#### Supplied records:
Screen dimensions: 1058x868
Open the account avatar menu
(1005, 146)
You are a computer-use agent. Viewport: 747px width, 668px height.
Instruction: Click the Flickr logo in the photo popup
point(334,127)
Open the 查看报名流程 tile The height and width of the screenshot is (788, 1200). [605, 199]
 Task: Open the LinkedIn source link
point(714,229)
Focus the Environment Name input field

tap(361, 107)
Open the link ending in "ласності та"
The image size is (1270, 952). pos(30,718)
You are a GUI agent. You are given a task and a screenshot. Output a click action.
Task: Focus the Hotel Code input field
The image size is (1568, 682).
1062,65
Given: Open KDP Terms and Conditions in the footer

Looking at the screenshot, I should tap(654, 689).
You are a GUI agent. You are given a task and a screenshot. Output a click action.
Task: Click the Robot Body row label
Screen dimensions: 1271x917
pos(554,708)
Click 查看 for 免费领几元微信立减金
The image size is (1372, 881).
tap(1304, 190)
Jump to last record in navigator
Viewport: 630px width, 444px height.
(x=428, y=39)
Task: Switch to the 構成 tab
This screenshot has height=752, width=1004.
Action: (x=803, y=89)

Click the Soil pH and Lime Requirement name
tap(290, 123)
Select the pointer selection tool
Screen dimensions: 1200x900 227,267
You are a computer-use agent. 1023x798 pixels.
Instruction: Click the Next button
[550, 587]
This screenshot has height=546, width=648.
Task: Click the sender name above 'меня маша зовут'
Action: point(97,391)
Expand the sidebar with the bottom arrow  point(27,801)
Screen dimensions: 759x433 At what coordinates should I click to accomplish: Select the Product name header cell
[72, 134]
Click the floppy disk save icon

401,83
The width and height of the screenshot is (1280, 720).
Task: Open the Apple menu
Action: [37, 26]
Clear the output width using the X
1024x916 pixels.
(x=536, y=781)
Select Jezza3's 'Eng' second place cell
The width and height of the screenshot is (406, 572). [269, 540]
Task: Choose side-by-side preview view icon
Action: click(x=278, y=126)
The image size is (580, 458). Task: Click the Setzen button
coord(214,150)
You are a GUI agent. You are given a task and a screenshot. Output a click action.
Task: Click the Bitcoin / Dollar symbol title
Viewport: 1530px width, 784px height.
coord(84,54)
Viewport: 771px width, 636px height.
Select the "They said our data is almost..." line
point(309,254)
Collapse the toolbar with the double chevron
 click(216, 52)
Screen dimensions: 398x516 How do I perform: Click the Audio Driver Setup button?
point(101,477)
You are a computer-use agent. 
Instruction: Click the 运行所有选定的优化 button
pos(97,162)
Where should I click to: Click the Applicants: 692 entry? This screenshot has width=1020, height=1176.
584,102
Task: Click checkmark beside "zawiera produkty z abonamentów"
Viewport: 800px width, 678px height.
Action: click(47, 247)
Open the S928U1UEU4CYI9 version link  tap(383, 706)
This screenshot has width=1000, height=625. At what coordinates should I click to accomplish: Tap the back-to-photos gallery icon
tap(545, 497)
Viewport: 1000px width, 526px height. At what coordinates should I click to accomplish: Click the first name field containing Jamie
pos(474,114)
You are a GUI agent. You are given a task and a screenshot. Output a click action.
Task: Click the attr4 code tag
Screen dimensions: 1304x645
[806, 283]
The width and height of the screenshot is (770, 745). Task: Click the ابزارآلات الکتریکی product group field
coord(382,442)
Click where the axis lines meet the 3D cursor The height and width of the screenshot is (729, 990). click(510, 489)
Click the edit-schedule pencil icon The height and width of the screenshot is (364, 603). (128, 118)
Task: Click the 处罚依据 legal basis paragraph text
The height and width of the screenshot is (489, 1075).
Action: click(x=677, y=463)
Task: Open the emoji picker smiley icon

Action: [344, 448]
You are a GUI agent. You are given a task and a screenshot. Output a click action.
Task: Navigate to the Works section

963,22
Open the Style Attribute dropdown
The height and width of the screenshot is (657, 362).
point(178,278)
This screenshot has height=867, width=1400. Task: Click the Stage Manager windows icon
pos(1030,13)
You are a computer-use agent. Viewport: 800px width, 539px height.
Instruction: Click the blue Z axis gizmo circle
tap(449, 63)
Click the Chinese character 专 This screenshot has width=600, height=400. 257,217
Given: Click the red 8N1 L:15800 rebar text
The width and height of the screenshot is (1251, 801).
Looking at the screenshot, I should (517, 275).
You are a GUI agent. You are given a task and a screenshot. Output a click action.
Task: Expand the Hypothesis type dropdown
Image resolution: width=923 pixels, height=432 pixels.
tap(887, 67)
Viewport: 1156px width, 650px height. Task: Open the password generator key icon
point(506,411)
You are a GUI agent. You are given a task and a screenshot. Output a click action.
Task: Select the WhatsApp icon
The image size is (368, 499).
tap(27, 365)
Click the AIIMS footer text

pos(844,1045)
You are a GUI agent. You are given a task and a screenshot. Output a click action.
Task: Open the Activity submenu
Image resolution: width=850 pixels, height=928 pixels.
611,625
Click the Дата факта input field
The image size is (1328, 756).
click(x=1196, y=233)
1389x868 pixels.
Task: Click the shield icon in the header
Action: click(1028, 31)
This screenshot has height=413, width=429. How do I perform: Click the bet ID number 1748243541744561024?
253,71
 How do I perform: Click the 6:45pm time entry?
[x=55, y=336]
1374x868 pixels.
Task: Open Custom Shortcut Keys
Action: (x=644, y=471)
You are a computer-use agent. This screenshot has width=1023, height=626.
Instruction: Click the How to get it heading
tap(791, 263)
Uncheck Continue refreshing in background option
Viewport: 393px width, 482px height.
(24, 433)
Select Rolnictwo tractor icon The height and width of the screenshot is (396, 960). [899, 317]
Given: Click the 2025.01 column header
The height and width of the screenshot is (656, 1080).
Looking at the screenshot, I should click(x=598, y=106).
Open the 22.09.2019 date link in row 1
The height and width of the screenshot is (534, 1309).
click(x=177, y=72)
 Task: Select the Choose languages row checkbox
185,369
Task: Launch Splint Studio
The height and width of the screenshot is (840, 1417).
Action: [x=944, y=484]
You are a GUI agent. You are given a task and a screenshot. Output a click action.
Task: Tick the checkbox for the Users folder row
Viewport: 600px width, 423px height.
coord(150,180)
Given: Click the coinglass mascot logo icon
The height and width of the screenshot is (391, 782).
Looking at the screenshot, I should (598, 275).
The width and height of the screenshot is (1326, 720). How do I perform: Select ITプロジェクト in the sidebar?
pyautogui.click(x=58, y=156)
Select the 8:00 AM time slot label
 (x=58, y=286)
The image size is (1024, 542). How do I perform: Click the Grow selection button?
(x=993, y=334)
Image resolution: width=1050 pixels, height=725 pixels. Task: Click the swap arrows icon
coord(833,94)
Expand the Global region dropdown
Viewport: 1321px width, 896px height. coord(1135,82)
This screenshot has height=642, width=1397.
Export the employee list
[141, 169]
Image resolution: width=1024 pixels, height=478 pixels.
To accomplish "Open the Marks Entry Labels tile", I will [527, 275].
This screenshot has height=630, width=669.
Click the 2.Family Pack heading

#### Work task:
Copy out the lines above that hold the string "computer".

#### Response:
You are a computer-use agent. Viewport: 747px width, 668px height.
You are a computer-use agent. 1023x798 pixels.
You are a computer-use agent. 
You are a computer-use agent. Viewport: 800px width, 539px height.
You are a computer-use agent. This screenshot has width=1023, height=626.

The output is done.